**DIRECTIONS**: Count the lines below that contain the word "agent" and give only that number.

**DATA FOR THIS TASK**:
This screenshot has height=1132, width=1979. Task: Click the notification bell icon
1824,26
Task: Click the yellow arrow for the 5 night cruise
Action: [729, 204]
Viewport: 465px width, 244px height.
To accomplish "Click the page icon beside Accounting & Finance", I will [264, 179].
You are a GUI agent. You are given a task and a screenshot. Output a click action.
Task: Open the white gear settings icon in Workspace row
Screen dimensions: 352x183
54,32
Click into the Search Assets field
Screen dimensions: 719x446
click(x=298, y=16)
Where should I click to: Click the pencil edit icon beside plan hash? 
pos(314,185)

--

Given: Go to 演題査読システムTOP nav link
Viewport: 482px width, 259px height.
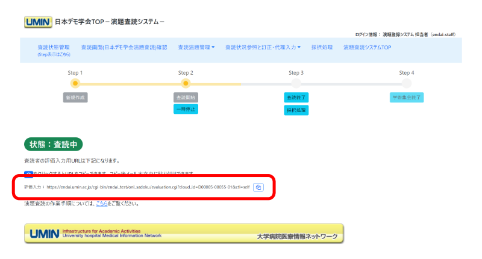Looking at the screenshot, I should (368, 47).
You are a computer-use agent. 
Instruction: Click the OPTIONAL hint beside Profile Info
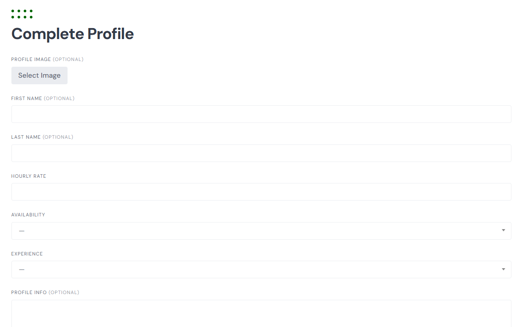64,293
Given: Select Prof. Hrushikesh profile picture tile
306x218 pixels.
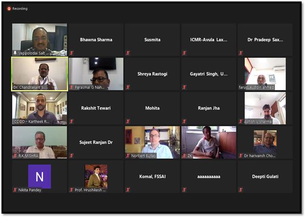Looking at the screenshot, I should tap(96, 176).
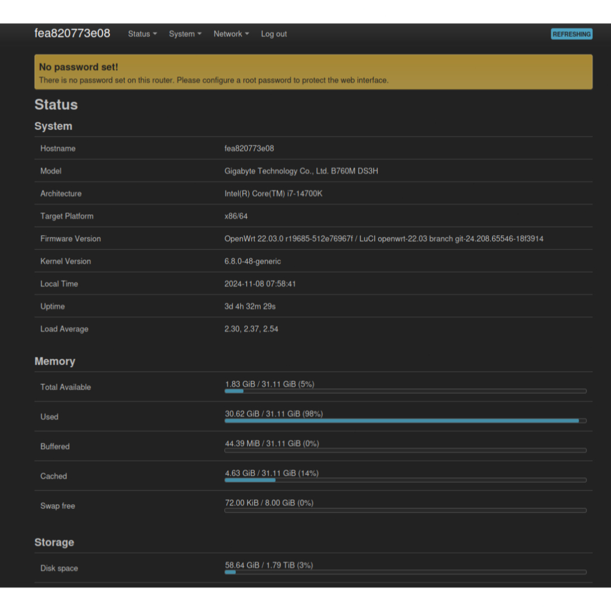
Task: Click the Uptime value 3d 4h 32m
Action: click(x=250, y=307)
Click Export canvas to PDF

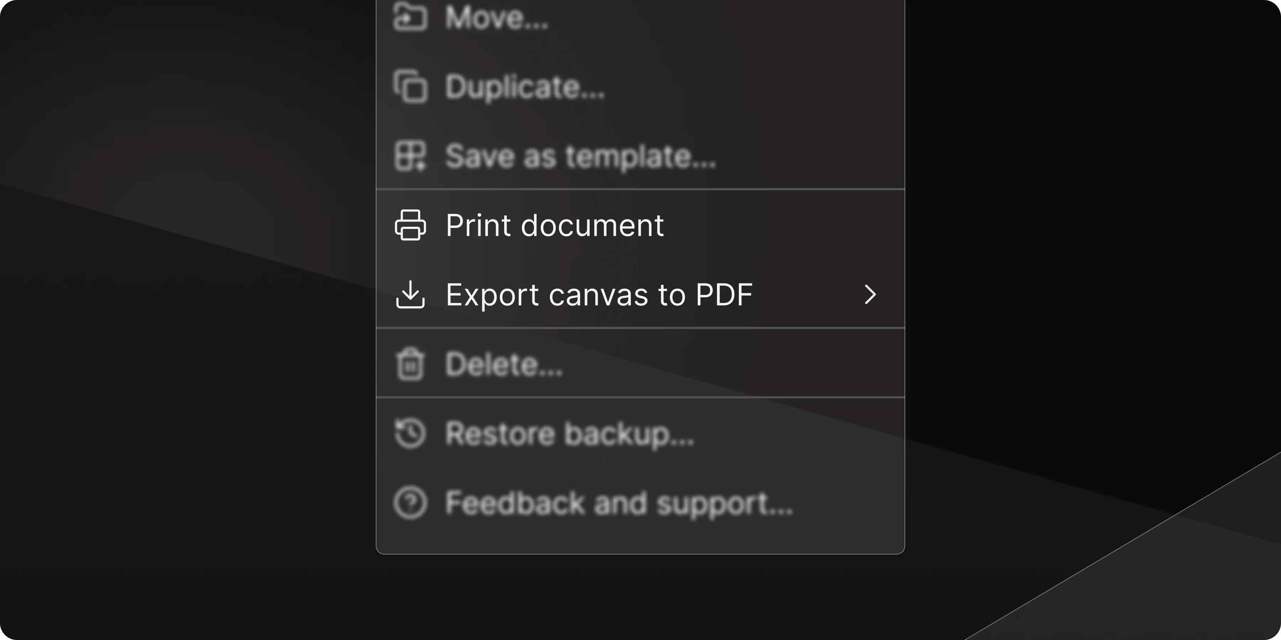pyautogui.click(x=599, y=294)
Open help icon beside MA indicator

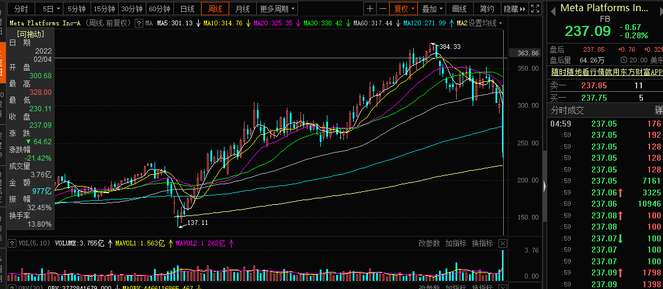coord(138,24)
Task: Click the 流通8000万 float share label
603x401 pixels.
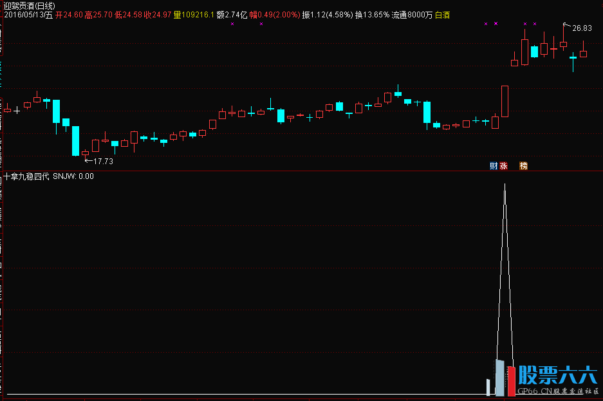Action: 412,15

==

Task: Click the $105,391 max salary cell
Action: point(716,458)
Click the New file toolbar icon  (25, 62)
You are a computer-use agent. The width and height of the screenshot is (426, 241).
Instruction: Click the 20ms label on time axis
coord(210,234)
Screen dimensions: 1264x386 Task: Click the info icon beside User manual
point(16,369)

**ANSWER AREA**: 3